Rumsfeld Rejects Al Qaeda 'Retaliation' Claims
LOS ANGELES – Defense Secretary Donald H. Rumsfeld (search) on Thursday rejected as "nonsense" the notion that recent terrorist attacks in London were retaliation for the U.S.-led war in Iraq.
"Some people seem confused about the motivations and intentions of terrorists and about our coalition's defense of the still young democracies in Afghanistan and Iraq," Rumsfeld said in a speech to the Los Angeles World Affairs Council.
"They seem to cling to the discredited theory that the recent attacks in London and elsewhere, for example, are really in retaliation for the war in Iraq or for the so-called occupation of Afghanistan," he added. "That is nonsense."

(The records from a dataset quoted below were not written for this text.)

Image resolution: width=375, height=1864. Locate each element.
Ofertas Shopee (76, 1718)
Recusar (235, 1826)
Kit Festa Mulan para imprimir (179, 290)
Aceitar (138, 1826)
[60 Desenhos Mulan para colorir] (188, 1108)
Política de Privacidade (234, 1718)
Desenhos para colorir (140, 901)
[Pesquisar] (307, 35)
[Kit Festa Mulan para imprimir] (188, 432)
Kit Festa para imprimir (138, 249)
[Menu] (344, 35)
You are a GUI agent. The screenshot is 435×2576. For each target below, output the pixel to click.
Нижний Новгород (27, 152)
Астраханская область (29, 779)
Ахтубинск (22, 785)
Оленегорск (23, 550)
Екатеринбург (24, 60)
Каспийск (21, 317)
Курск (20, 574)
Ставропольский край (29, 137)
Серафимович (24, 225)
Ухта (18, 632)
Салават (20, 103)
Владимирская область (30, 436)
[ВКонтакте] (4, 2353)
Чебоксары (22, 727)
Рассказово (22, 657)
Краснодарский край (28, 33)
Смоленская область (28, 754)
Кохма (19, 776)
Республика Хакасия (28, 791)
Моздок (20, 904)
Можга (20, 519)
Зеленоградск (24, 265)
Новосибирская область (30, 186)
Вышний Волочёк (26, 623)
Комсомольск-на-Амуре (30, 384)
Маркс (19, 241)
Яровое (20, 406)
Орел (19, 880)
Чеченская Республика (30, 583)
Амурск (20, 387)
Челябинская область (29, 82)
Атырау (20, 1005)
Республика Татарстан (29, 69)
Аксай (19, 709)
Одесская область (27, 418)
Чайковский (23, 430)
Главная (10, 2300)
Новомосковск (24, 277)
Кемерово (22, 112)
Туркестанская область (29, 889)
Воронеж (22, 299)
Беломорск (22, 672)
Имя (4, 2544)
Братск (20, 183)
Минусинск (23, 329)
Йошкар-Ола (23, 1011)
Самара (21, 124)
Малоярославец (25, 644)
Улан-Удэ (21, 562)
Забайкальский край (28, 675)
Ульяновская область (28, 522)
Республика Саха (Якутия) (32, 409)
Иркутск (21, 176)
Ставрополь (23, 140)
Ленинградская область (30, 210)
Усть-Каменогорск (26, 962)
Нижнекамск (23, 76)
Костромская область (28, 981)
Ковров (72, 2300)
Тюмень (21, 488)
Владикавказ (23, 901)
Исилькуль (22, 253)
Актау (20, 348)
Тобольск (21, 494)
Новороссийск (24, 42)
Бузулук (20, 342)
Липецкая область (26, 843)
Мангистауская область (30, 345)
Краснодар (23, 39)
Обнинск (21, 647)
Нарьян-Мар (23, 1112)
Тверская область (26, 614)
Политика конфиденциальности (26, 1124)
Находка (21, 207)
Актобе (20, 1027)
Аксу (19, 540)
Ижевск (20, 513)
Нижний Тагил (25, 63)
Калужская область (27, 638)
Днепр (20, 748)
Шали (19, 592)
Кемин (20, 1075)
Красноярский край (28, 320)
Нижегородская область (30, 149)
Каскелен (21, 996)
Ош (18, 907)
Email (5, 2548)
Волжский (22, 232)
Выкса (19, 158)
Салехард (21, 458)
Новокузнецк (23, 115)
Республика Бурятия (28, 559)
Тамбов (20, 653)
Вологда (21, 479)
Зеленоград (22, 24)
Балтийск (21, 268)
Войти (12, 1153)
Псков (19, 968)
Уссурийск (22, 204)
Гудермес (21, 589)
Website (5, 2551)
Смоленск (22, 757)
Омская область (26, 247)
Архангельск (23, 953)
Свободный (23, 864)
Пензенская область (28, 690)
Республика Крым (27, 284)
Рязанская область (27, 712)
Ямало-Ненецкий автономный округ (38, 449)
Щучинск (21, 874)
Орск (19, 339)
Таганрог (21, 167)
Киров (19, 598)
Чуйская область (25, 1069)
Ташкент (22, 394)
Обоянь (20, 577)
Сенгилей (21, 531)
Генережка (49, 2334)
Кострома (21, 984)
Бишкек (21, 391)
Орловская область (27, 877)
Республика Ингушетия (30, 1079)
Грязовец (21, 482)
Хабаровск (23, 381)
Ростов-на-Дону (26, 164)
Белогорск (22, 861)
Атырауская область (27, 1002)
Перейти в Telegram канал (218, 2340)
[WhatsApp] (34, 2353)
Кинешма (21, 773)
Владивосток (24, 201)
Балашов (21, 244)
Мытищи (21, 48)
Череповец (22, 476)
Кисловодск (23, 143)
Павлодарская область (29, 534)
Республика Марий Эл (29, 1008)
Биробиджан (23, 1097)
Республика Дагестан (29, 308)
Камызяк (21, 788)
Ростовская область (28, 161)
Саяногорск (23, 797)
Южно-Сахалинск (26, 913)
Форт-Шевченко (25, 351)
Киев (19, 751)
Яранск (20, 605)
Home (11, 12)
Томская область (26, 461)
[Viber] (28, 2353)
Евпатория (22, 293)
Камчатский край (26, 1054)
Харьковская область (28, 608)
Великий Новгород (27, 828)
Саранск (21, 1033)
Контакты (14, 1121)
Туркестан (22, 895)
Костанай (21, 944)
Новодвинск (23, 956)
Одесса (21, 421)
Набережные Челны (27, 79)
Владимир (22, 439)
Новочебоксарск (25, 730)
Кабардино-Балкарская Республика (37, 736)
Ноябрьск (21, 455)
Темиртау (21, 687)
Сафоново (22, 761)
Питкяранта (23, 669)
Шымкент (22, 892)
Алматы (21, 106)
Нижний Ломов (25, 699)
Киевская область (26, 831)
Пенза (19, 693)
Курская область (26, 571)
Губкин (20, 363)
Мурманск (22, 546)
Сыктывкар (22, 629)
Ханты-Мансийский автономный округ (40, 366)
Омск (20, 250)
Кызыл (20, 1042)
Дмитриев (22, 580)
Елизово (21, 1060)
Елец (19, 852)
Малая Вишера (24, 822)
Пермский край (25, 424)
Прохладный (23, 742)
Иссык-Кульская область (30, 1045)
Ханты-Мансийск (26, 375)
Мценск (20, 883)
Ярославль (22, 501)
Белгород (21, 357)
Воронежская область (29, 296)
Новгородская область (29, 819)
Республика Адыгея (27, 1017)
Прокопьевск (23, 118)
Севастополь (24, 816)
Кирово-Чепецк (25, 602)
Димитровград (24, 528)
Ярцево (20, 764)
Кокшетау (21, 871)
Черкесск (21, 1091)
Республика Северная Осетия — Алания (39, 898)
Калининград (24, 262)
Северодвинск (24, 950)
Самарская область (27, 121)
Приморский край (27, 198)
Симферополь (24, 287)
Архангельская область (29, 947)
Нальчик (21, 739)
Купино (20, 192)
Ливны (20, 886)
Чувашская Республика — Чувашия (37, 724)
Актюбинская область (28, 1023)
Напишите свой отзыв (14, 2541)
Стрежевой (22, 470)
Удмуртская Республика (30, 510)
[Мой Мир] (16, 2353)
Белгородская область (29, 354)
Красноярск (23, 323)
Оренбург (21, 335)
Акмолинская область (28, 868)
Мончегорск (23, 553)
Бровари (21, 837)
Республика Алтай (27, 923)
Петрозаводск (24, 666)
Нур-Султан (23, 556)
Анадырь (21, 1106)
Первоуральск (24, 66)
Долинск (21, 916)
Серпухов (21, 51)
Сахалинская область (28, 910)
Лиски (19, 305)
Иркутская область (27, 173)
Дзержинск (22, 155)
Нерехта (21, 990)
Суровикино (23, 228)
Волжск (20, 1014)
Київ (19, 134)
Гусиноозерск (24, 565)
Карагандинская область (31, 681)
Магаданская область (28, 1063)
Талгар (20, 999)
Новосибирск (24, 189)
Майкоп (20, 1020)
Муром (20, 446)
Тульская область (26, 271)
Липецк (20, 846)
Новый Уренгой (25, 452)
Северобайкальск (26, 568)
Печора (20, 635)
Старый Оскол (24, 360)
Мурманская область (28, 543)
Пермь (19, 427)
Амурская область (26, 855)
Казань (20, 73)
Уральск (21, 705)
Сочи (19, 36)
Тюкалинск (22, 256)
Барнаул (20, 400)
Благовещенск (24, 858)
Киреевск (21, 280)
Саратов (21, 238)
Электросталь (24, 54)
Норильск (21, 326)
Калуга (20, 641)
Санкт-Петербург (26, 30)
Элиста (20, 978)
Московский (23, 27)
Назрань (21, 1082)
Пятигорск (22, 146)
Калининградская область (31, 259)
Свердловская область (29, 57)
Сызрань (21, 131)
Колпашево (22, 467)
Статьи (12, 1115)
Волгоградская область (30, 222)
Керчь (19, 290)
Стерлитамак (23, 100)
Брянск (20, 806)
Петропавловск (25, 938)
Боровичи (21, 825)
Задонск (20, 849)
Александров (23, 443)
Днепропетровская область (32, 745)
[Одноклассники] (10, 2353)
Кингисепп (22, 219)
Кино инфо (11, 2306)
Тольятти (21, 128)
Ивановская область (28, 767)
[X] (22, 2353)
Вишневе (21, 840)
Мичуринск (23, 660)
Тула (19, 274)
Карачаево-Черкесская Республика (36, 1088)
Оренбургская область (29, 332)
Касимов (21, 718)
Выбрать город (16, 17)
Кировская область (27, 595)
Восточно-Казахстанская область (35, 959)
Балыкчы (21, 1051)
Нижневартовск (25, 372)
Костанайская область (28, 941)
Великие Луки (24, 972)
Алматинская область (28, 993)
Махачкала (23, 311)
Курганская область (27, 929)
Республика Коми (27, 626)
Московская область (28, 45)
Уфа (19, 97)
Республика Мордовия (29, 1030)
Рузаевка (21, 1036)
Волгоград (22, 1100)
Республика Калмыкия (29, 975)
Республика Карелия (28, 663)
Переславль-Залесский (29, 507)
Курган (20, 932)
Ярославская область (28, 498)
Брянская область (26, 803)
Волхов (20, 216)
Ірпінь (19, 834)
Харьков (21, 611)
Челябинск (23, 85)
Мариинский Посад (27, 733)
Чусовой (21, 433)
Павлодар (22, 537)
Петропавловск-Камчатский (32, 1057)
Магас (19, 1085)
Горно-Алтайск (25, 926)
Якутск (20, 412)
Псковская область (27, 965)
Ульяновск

Rumsfeld also paid tribute to the 21 Marines killed this week in Iraq, including the 14 killed Wednesday by a single roadside bomb near the city of Haditha in western Iraq.
"Patriots, they were determined to stop the terrorists from reclaiming Iraq and from launching more attacks on our people," he said. "Our nation needed them, called on them in battle, and mourns them now in death."
Rumsfeld spoke broadly about President Bush's rationale for fighting in Iraq and Afghanistan -- "the only way to defeat terrorism is to go after them where they are" -- but said little about the administration's plan for turning over the security mission in Iraq to the Iraqis. He did suggest that the goal is within reach.
"Once Iraq is safely in the hands of the Iraqi people, and a government that they elected under a new constitution ... , our troops will be able to ... come home with the honor they will have earned," he said, without elaborating.